[START SOURCE]
Reiterating the common tropes that gay and bisexual men are threats to children, without countering them with facts, Jones places the onus of the entire right-wing anti-LGBTQ movement onto Spacey. Parroting conservative and reactionary tropes, Jones does not counter or critically examine the differences between pedophilia, hebephilia, ephebophilia, pedastry and child sex abuse. Jones writes,

“Remember Section 28, introduced by Thatcher’s government in 1988, barring the so-called promotion of homosexuality in schools? How its defenders justified the homophobic legislation on the grounds that gay men were deviants and perverts who threatened the nation’s children?

It is a common theme. In the late 1970s, rightwing Californian Senator John Briggs launched an initiative called California Proposition 6, attempting to bar gays and lesbians from working in Californian schools. California, thankfully, voted the initiative down – but its defenders portrayed LGBTQ people as a menace to American children.”

Jones is correct to point out that children have been used as political footballs by all sorts of right-wing groups, yet he doesn’t seem to critique the narrative. Simply because Spacey sexually assaulted Rapp as a 14 year old, does not mean Jones himself must engage in restating or legitimizing those right-wing claims. And yes, Spacey was virtually out before the allegations, yet not fully out, so in terms of clarification (“why did you want to sleep with a 14 year old male?”), it logically follows that one would need to explain his sexual orientation.

Yet, Jones, apoplectic in tone goes on,

“But to use an allegation of attempted sexual assault against a child as an opportunity to come out? Again, how dare you, Kevin Spacey. When celebrities respond to scandals, they have a team of experienced PR representatives to help craft statements. And what do PR representatives try to do in these circumstances? They try to deflect attention by introducing a new story. In this case, it was their client coming out. Spacey has injured a minority he has publicly refused to associate with until a few hours ago.”
[END SOURCE]
[START PROVIDED DATA]
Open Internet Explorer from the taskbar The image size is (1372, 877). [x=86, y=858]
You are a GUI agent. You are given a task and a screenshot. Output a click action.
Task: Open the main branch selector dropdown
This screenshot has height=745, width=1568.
[END PROVIDED DATA]
[PROBLEMS TO WORK ON]
a - Quote the Spacey commentary word for word, from "Jones is correct" to "his sexual orientation.".
b - Turn the paragraph of the Spacey commentary that begins "It is a common theme" into a short bulleted list of its main facts.
The listing comes from a different source than the Spacey commentary.

[SOLUTIONS]
a -
Jones is correct to point out that children have been used as political footballs by all sorts of right-wing groups, yet he doesn’t seem to critique the narrative. Simply because Spacey sexually assaulted Rapp as a 14 year old, does not mean Jones himself must engage in restating or legitimizing those right-wing claims. And yes, Spacey was virtually out before the allegations, yet not fully out, so in terms of clarification (“why did you want to sleep with a 14 year old male?”), it logically follows that one would need to explain his sexual orientation.

b -
- In the late 1970s, right-wing Californian Senator John Briggs launched California Proposition 6.
- The initiative tried to bar gays and lesbians from working in California schools.
- California voted the initiative down.
- Its defenders portrayed LGBTQ people as a menace to American children.